[Items stored from a collection]
————————

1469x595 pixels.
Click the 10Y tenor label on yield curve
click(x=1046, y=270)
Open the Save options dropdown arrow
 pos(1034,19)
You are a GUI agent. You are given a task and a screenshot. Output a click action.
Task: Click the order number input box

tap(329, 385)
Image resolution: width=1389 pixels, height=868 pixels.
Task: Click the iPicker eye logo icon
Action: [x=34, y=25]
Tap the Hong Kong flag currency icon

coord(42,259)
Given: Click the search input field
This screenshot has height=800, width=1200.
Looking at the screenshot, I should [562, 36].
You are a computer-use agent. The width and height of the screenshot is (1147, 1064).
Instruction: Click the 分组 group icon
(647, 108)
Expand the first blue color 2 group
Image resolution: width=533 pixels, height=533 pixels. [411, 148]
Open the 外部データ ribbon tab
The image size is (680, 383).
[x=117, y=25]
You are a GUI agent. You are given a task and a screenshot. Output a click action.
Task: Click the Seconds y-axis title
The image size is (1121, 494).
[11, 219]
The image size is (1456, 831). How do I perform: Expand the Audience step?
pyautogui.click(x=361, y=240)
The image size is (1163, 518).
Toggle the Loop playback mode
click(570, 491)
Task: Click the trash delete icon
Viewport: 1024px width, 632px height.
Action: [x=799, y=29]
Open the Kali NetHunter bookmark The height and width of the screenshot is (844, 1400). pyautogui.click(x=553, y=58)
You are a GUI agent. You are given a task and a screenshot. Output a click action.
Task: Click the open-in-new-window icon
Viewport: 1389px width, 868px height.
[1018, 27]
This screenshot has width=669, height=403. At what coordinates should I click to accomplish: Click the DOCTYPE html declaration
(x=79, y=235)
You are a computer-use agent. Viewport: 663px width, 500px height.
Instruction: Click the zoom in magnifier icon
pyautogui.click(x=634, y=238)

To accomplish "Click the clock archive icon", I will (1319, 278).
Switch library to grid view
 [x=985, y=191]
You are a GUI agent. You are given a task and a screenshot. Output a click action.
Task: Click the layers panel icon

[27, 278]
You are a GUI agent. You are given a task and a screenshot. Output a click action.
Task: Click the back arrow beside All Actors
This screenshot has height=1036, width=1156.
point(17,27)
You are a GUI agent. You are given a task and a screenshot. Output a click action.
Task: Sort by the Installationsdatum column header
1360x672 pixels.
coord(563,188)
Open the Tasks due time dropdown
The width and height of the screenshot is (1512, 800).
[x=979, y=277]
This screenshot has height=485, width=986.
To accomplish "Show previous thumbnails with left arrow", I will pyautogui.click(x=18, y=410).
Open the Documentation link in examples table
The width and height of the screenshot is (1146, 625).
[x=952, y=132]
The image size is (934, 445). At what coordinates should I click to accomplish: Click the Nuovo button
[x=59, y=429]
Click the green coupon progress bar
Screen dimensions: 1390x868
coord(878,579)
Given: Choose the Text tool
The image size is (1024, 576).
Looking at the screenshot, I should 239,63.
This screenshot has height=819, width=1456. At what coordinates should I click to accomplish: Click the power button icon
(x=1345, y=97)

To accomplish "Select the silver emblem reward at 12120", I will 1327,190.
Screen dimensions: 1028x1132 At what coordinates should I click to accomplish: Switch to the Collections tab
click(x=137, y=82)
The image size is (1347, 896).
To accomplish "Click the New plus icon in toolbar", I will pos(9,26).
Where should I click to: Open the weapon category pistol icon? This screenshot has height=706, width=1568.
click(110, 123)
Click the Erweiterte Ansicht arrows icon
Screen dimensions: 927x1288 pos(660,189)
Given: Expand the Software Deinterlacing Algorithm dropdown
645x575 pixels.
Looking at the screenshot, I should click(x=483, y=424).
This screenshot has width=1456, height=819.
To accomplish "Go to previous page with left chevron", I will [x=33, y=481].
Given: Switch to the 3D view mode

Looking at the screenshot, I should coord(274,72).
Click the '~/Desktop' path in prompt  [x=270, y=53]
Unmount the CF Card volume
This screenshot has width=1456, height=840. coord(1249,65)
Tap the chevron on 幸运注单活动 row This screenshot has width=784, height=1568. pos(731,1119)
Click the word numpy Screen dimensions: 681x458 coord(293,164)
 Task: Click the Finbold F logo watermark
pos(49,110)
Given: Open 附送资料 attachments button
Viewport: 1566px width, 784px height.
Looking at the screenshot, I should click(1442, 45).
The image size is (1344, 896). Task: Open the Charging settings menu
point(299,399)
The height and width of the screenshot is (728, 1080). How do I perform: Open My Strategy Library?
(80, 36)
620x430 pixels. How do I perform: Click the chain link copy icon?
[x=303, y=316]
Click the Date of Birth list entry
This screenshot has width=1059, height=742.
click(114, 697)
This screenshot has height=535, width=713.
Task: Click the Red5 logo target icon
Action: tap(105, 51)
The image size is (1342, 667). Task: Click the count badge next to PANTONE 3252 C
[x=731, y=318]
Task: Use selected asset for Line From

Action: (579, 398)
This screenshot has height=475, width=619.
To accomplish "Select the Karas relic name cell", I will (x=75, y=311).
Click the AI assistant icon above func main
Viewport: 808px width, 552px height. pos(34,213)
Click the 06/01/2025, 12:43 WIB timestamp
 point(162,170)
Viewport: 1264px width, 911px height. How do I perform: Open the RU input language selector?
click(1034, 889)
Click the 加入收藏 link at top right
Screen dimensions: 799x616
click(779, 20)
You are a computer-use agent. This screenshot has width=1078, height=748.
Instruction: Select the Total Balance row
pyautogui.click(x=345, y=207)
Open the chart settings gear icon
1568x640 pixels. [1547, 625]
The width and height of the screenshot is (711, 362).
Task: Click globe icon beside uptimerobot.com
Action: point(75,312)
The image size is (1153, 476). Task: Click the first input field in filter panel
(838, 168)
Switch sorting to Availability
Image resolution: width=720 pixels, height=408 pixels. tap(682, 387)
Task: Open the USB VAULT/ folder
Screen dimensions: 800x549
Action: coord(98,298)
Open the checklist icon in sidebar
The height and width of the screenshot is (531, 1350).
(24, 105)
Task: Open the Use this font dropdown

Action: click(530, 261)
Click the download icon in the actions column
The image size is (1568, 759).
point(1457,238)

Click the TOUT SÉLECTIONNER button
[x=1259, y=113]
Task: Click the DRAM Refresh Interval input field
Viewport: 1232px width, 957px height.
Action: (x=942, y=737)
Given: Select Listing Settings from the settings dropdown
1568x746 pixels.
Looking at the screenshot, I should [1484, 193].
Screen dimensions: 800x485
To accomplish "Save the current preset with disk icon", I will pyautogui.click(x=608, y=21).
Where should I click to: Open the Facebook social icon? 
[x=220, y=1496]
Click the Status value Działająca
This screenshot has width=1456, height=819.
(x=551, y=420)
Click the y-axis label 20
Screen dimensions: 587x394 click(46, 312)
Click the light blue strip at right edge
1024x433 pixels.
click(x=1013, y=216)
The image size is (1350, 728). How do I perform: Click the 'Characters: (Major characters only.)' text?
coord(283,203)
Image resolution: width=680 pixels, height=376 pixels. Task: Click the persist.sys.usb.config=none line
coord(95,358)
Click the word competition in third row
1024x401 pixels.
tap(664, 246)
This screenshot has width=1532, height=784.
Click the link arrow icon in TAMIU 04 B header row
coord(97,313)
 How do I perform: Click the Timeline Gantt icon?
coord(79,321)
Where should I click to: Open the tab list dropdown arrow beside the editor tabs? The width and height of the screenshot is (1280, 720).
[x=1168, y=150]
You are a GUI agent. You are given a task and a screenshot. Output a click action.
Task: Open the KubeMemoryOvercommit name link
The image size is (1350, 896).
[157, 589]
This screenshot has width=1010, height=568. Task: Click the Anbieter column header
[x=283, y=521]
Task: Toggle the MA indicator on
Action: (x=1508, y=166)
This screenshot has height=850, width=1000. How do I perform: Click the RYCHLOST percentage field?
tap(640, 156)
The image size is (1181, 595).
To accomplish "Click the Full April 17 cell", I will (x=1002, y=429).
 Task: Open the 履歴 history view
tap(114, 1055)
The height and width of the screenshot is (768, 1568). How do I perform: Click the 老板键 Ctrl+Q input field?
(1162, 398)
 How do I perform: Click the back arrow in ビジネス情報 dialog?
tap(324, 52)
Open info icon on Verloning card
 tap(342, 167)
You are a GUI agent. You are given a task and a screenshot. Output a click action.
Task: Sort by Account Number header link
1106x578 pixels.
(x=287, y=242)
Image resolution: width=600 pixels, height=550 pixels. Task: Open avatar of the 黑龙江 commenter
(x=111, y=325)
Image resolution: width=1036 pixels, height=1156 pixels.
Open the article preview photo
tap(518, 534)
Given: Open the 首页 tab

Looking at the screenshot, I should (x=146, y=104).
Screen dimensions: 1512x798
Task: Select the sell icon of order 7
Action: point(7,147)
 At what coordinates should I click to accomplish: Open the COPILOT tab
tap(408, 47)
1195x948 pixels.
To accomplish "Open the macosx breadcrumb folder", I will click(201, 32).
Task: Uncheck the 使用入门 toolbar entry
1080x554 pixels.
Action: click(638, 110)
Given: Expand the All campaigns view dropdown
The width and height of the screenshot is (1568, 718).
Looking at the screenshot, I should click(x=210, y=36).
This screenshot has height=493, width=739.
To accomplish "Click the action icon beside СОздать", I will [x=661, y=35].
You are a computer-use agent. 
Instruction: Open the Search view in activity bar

————————

Copy out the items from the line containing "This screenshot has height=819, width=1456." through the line containing "Action: (579, 398)", including both of those lines.

This screenshot has height=819, width=1456. At what coordinates should I click to accomplish: Click the power button icon
(x=1345, y=97)

To accomplish "Select the silver emblem reward at 12120", I will 1327,190.
Screen dimensions: 1028x1132 At what coordinates should I click to accomplish: Switch to the Collections tab
click(x=137, y=82)
The image size is (1347, 896).
To accomplish "Click the New plus icon in toolbar", I will pos(9,26).
Where should I click to: Open the weapon category pistol icon? This screenshot has height=706, width=1568.
click(110, 123)
Click the Erweiterte Ansicht arrows icon
Screen dimensions: 927x1288 pos(660,189)
Given: Expand the Software Deinterlacing Algorithm dropdown
645x575 pixels.
Looking at the screenshot, I should click(x=483, y=424).
This screenshot has width=1456, height=819.
To accomplish "Go to previous page with left chevron", I will [x=33, y=481].
Given: Switch to the 3D view mode

Looking at the screenshot, I should coord(274,72).
Click the '~/Desktop' path in prompt  [x=270, y=53]
Unmount the CF Card volume
This screenshot has width=1456, height=840. coord(1249,65)
Tap the chevron on 幸运注单活动 row This screenshot has width=784, height=1568. pos(731,1119)
Click the word numpy Screen dimensions: 681x458 coord(293,164)
 Task: Click the Finbold F logo watermark
pos(49,110)
Given: Open 附送资料 attachments button
Viewport: 1566px width, 784px height.
Looking at the screenshot, I should click(1442, 45).
The image size is (1344, 896). Task: Open the Charging settings menu
point(299,399)
The height and width of the screenshot is (728, 1080). How do I perform: Open My Strategy Library?
(80, 36)
620x430 pixels. How do I perform: Click the chain link copy icon?
[x=303, y=316]
Click the Date of Birth list entry
This screenshot has width=1059, height=742.
click(114, 697)
This screenshot has height=535, width=713.
Task: Click the Red5 logo target icon
Action: tap(105, 51)
The image size is (1342, 667). Task: Click the count badge next to PANTONE 3252 C
[x=731, y=318]
Task: Use selected asset for Line From

Action: (579, 398)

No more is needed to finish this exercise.